Exercise details :: In the records below, copy word for word the lines starting with the one that contains "The image size is (658, 499)." and running through the end of the records. Leave out the pictures.

Data lines ::
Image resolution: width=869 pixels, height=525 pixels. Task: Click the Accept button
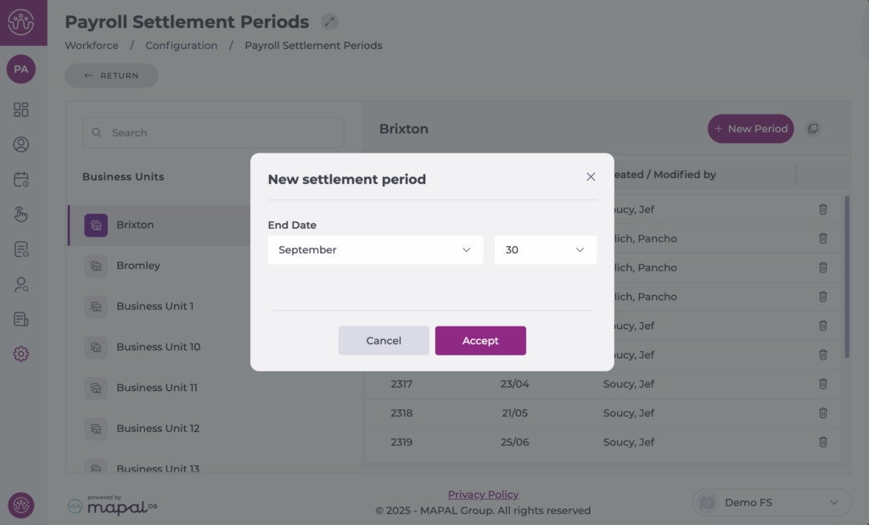pyautogui.click(x=480, y=341)
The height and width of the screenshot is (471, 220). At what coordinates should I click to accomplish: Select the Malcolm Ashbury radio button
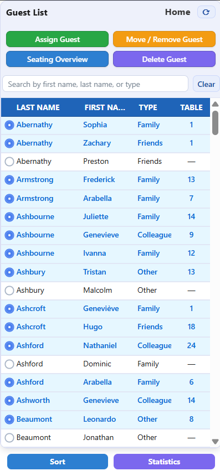(x=9, y=291)
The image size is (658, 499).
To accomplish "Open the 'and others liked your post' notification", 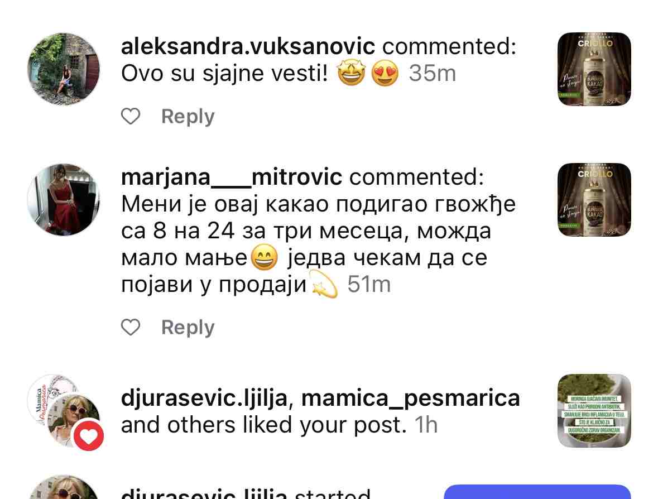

Output of the task ::
The image size is (658, 499).
To accomplish "Open the 'and others liked your post' notification", 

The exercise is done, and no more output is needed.